As for the role of the state in general, he concedes a place for government in bringing about "profound modernisations", but decries any excessive dallying in the private sector.
"We want a state that strengthens its muscles but doesn't accumulate fat," he says, giving a nod to those on both the left and right of Chile's political spectrum.
Yet Mr Piñera's effort to present himself as a moderate voice and transitional president has still to convince some voters.
For starters, questions have been raised about his business activities. His personal fortune derives from introducing credit cards into Chile in the late 1970s. Since then, his portfolio of assets has expanded to include the terrestrial television channel Chilevisión and a stake of about 27 per cent in former state airline LAN. "He's never really separated his politician side from his business side," says Patricio Navia, a Latin American specialist at New York University.
Although Mr Piñera recently placed his investments under the control of a blind trust, he continues to run his political campaign from the headquarters of his business operations. That makes people wary, says Mr Navia.
The nickname of "Chile's Berlusconi" drew strength when it emerged that Mr Piñera had undergone plastic surgery on his eyelids. He rejects the comparison with Italy's prime minister as neither "just nor adequate". As for the surgery, that was to help correct his peripheral vision, he said.
"Berlusconi is not a saint of my devotion. I have profound differences from him," he says.
Questions also surround Mr Piñera's views on the Pinochet dictatorship, in which his brother was a cabinet minister.
A former senator and self-proclaimed Christian Humanist, Mr Piñera insists he voted against the continuation of the Pinochet regime in a 1988 referendum. Yet a year later he backed the presidential campaign of Mr Pinochet's finance minister. "With Piñera comes a more modernised, more democratic right . . . but also part of the political right that is linked to the dictatorship," argues José Jara, director of the political research centre Flacso Chile.
Fortunately for Mr Piñera, the ruling Concertación alliance is in disarray. Despite record personal approval ratings of more 70 per cent for President Michele Bachelet, Chile's ruling coalition has lost steam after almost two decades in power.

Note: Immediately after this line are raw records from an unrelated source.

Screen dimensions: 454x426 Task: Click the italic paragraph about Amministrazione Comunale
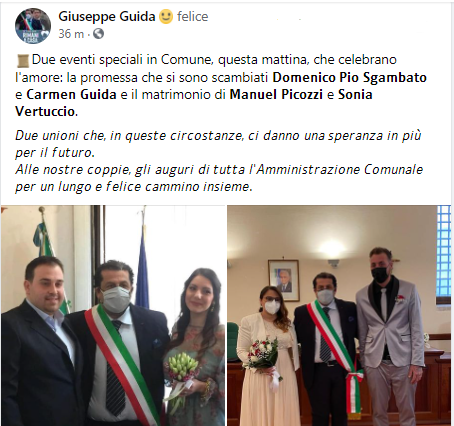point(219,178)
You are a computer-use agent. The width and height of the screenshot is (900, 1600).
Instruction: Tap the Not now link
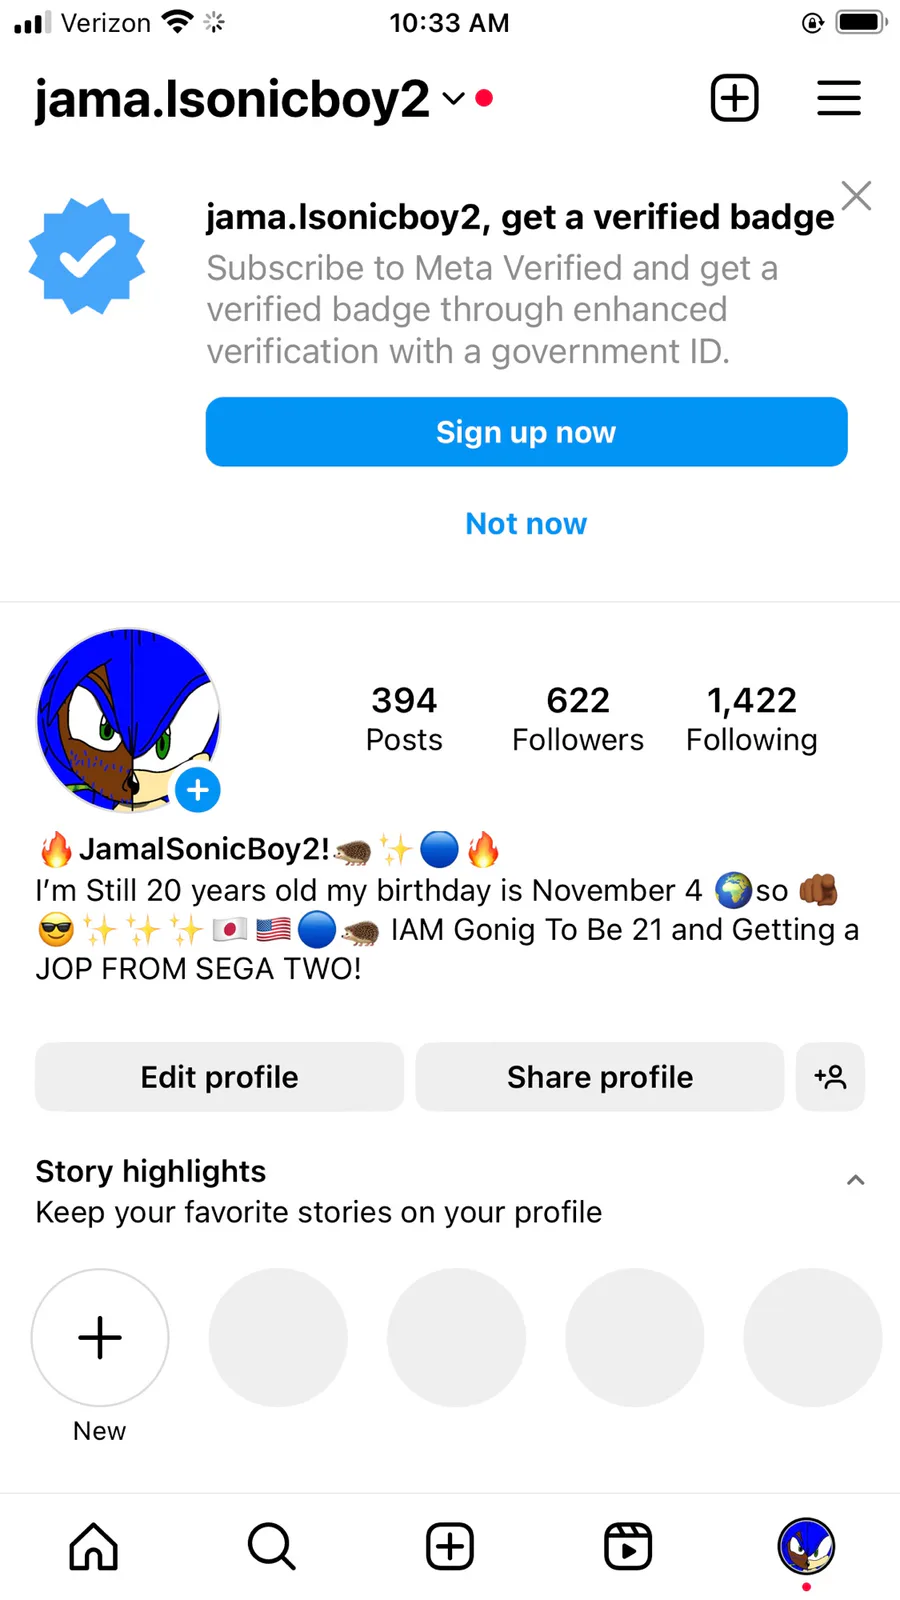(x=526, y=523)
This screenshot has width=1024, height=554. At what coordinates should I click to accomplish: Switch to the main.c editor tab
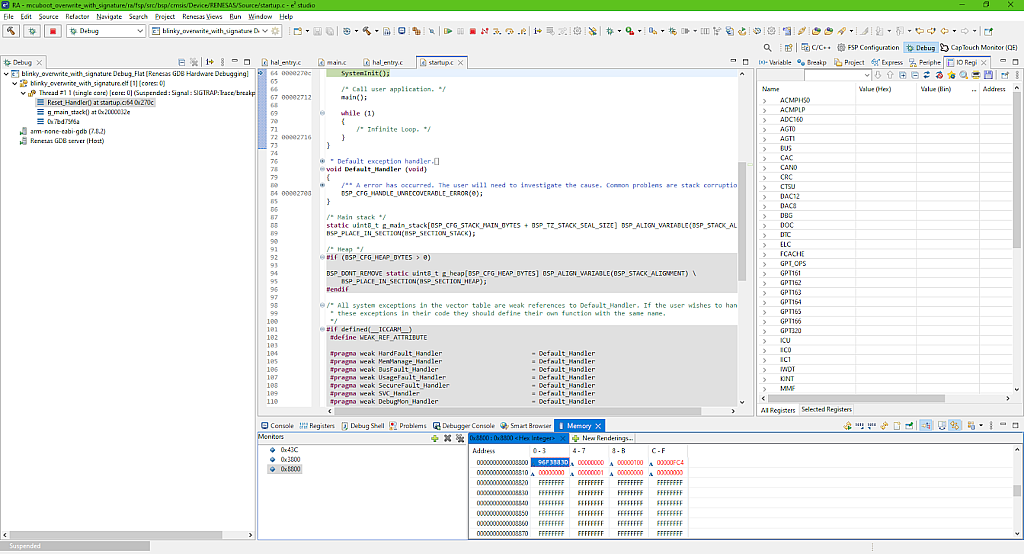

Concertación's candidate, Eduardo Frei, holds second place in the opinion polls. Yet most surveys put him 10 per cent or more behind Mr Piñera, who enjoys ratings of about 37 per cent.
This is Mr Piñera's second attempt at the presidency. In 2005, he lost to Ms Bachelet in a run-off. Despite the ruling party's problems, Chile's presidential hopeful has so far held off from negative campaigning. "The government has good intentions, but it hasn't been successful in achieving these," he says.